Wzrost wynagrodzeń dla budżetówki podzielił Radę Dialogu Społecznego. Związkowcy chcą wzrostu płac o 15 proc., pracodawcy o niespełna 8 proc., a rząd proponował nieco ponad 4 proc. Jednak Andrzej Domański podczas ostatniego posiedzenia powiedział, że Rada Ministrów przedstawi wkrótce nową propozycję w tej sprawie.

Jak informował Artur Radwan w DGP, Andrzej Domański chce zrewidować wskaźnik średniorocznego wzrostu płac w państwowej sferze budżetowej, jednak najbardziej prawdopodobne jest to, że miał na myśli podwyżkę o 7,6 proc., czyli tyle, ile wynosi wzrost minimalnej krajowej.

Być może pewna grupa pracowników budżetówki nabierze się na tę zagrywkę taktyczną ministra finansów. Według mnie od początku zakładano, że podwyżka dla budżetówki będzie na poziomie ok. 7 proc. Zagrano jednak najpierw wzrostem na poziomie 4,1 proc., a po rozmowach z nami strona rządowa pokazuje nam, że mimo trudności budżetowych jeszcze uda im się wygospodarować parę groszy – komentował w rozmowie z DGP Robert Barabasz, przewodniczący NSZZ „Solidarność” w Łódzkim Urzędzie Wojewódzkim.
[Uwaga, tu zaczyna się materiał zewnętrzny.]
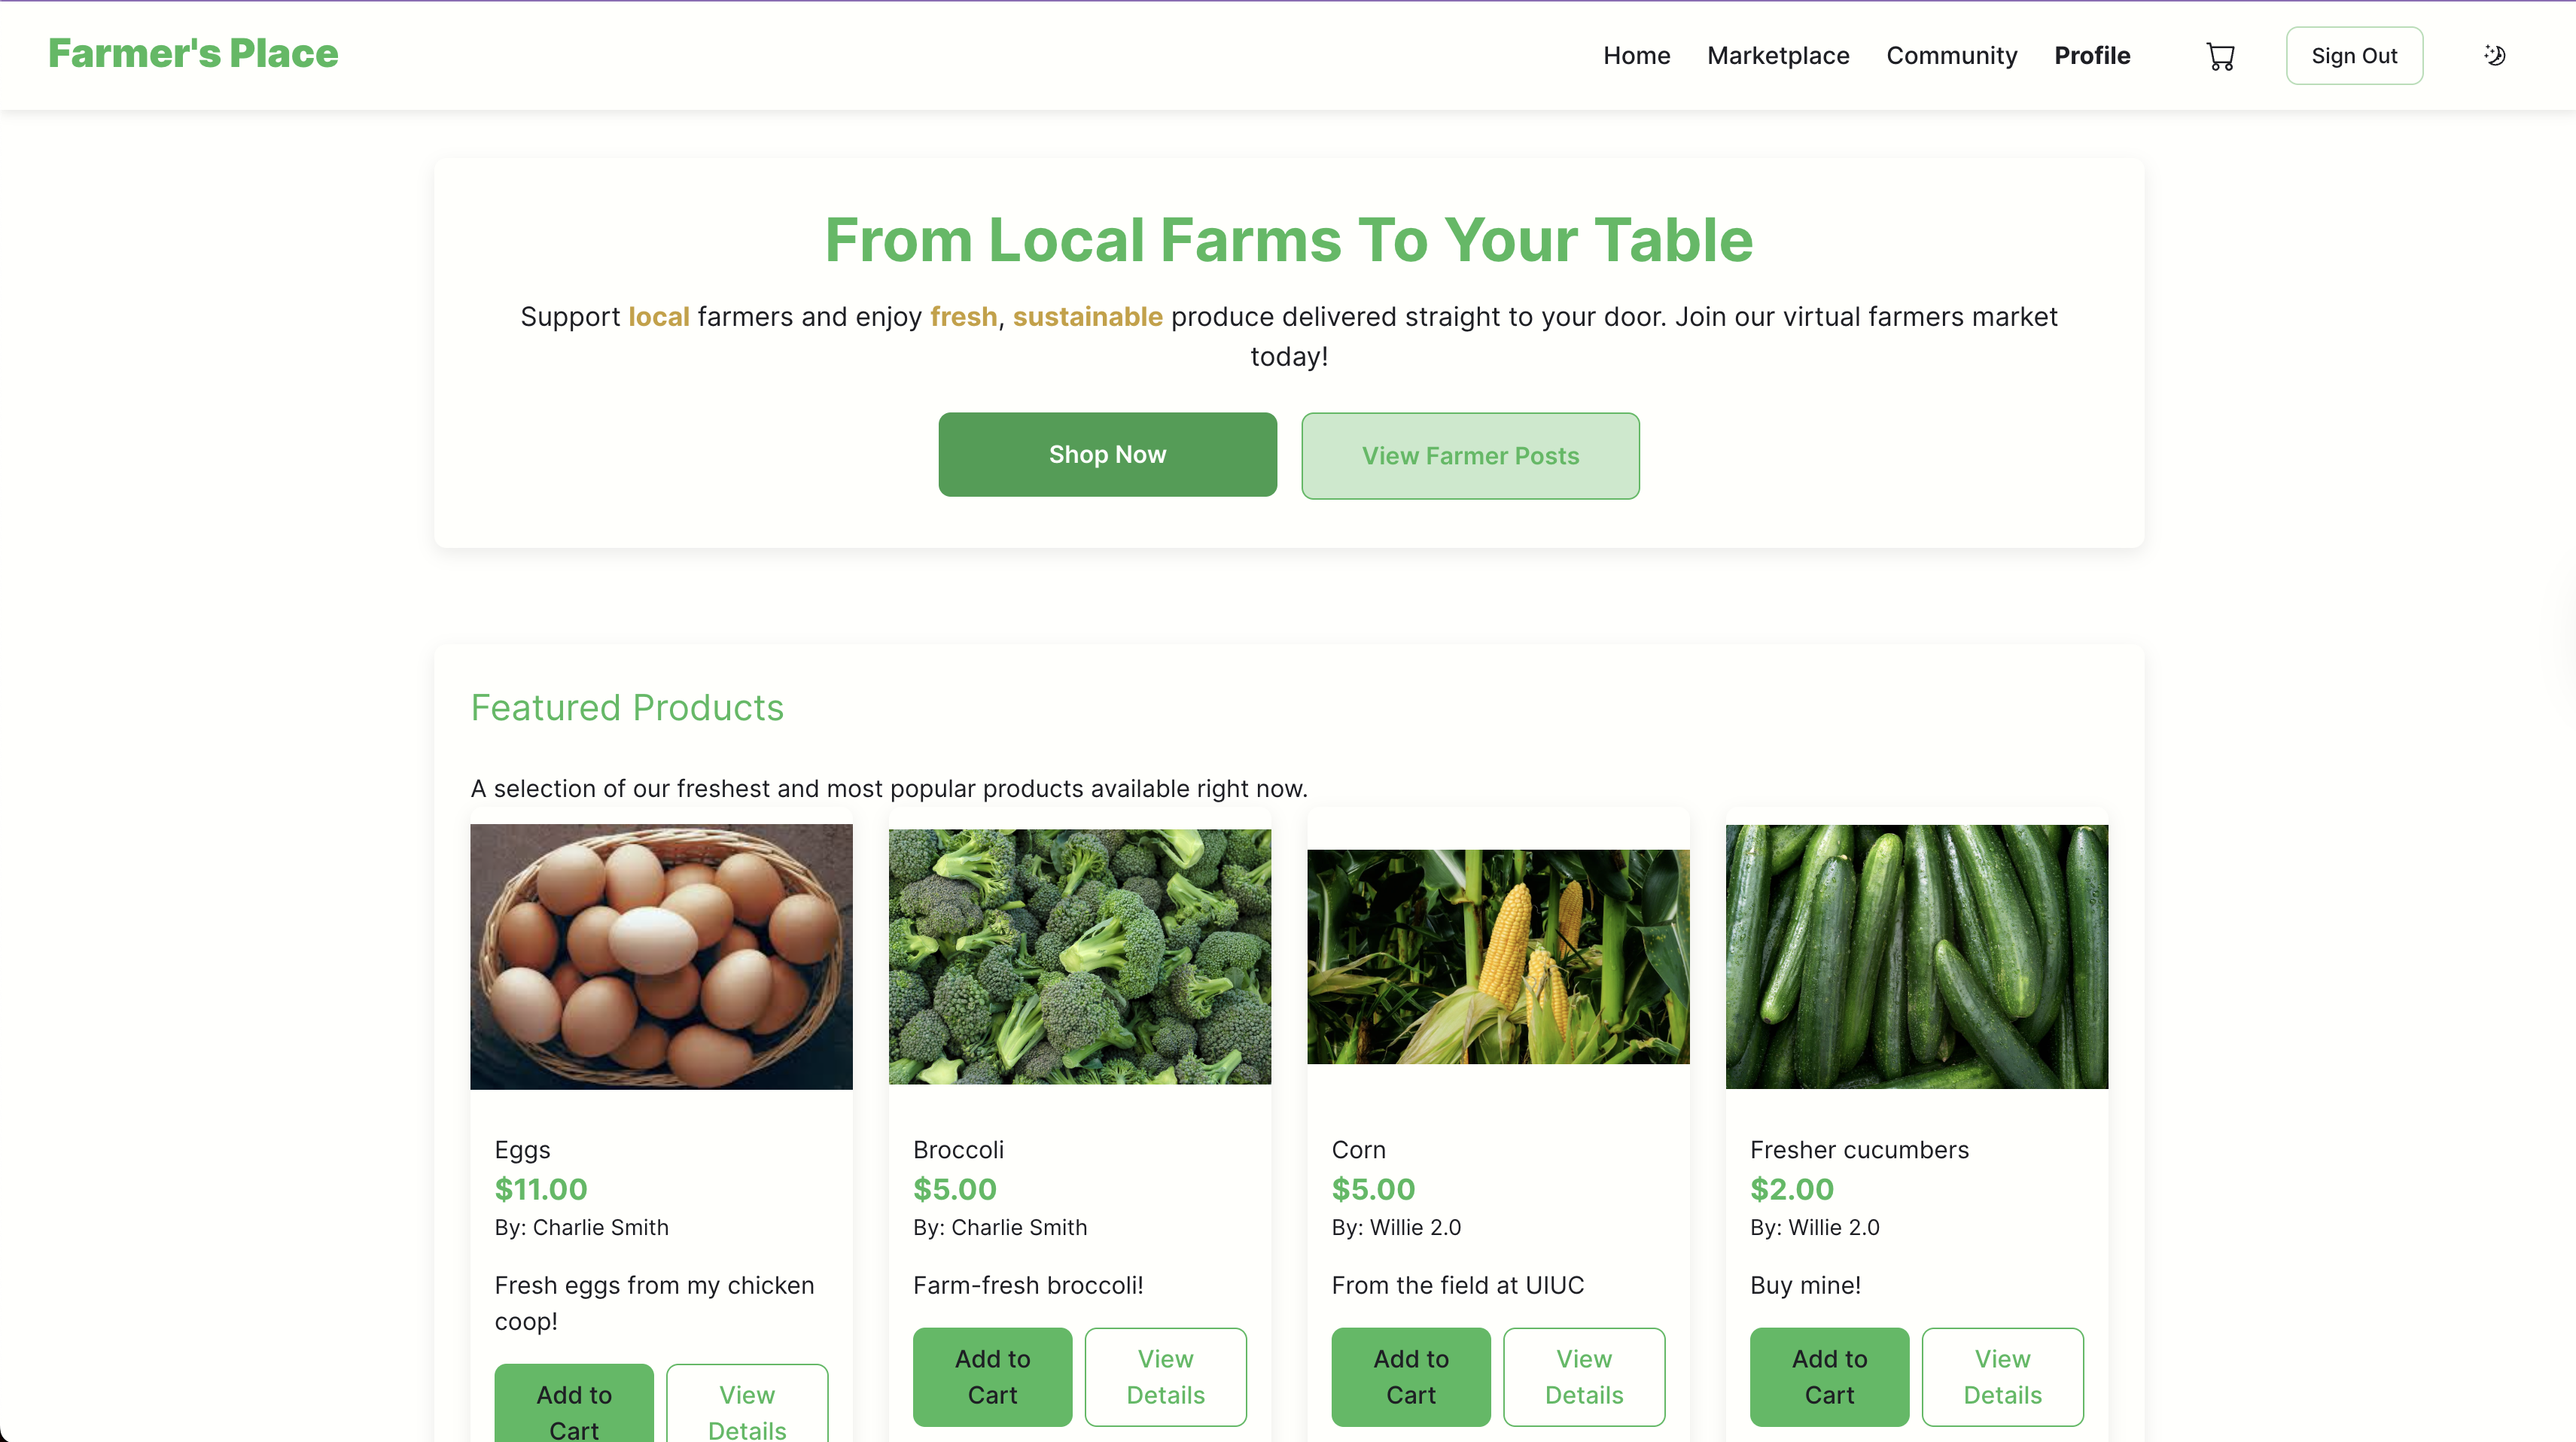This screenshot has width=2576, height=1442.
Task: Open the Corn product image
Action: click(x=1498, y=956)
– Jest dla mnie kluczowe, aby realna wartość wynagrodzeń w sferze budżetowej była co najmniej utrzymana. Dlatego, mając na względzie propozycje partnerów społecznych Rady Dialogu Społecznego oraz przebieg negocjacji w trakcie prac Zespołu ds. Budżetu, Wynagrodzeń i Świadczeń Socjalnych Rady, zaproponuję Radzie Ministrów potencjalną zmianę, czyli podwyższenie wskaźnika, uwzględniając bezpieczeństwo finansów publicznych – powiedział minister finansów podczas posiedzenia Rady Dialogu Społecznego, cytowany przez OPZZ

Ile wzrosną wynagrodzenia w budżetówce?

Przypomnijmy: stanowisko związków zawodowych jest takie, że wynagrodzenia w sferze budżetowej powinny wzrosnąć o 15 proc. Zdaniem niektórych pracodawców mowa o wzroście płac na poziomie 7,9 proc.
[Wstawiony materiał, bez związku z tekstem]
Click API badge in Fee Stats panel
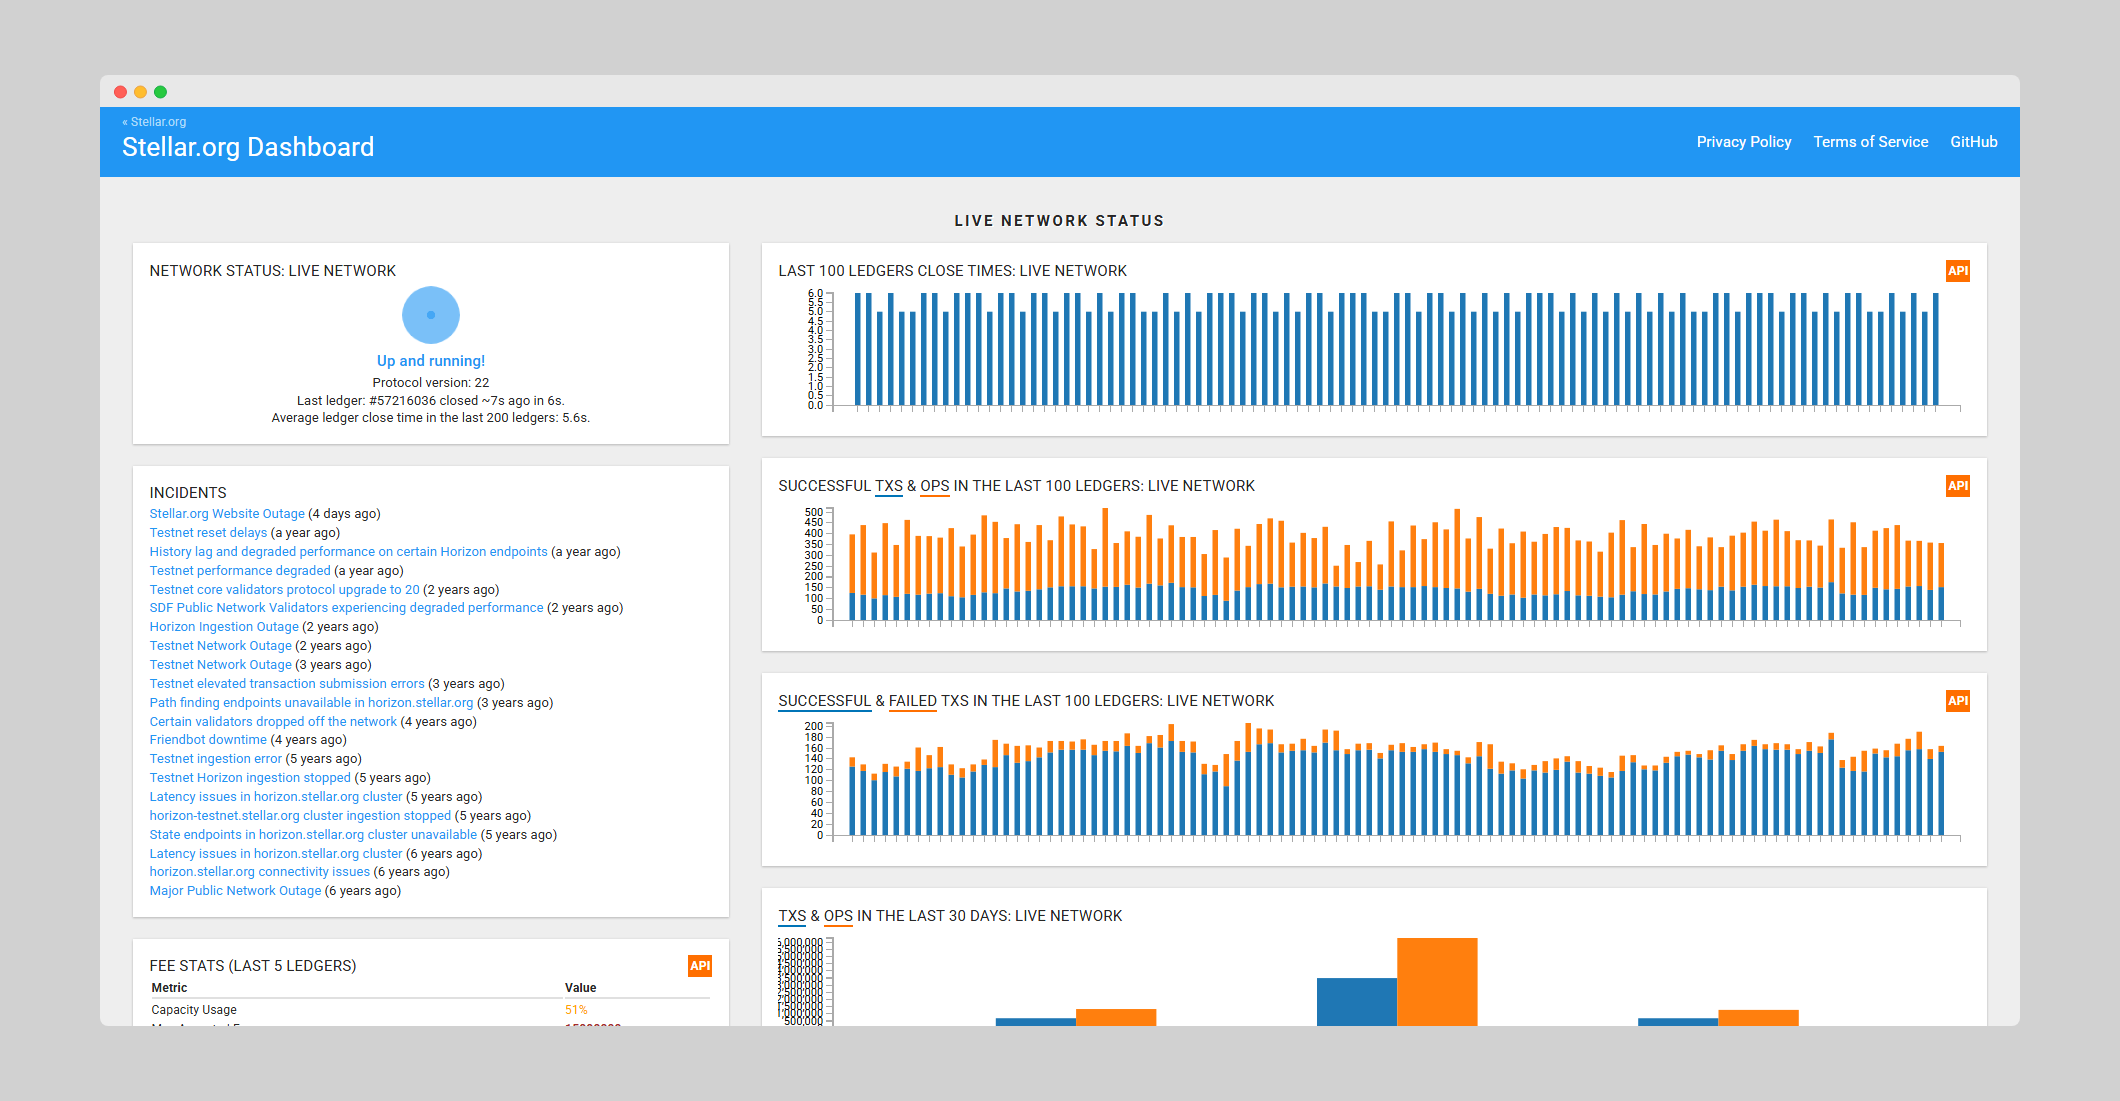click(x=699, y=966)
Mariusz Zielonka, ekspert ekonomiczny Lewiatana, komentuje, że z niezrozumiałych przyczyn rząd proponuje wzrost wynagrodzenia minimalnego na poziomie przekraczającym 7 proc. w skali roku, a jednocześnie własnym pracownikom oferuje podwyżkę równą prognozowanej na przyszły rok inflacji.

– Tymczasem poziom usług publicznych wpływa znacząco na działalność gospodarczą, a także na atrakcyjność naszego kraju jako miejsca inwestycji. Wyższe podwyżki dla budżetówki, czego domagają się pracodawcy, to próba zatrzymania lub spowolnienia postępującego pogarszania się jakości pracy. Propozycja rządu spowoduje, że w 2025 roku nawet nie odrobimy strat z poprzednich lat, gdy inflacja „zjadała” pensje pracowników budżetówki. Pracodawcy wsparli związki zawodowe w walce o wzrost płac. Wiązało się to z próbą, niestety nieudaną, wypracowania wspólnego stanowiska strony społecznej. W ramach roboczych negocjacji pracodawcy zaproponowali, aby wzrost płac w sferze budżetowej był wyższy o 1/3 od wzrostu wynagrodzenia minimalnego. Oznaczałoby to podwyższenie pensji pracowników budżetówki o 10,1 proc.. Związki zawodowe domagały się podwyższenia płac o 15 proc. – mówi Mariusz Zielonka, ekspert ekonomiczny Konfederacji Lewiatan.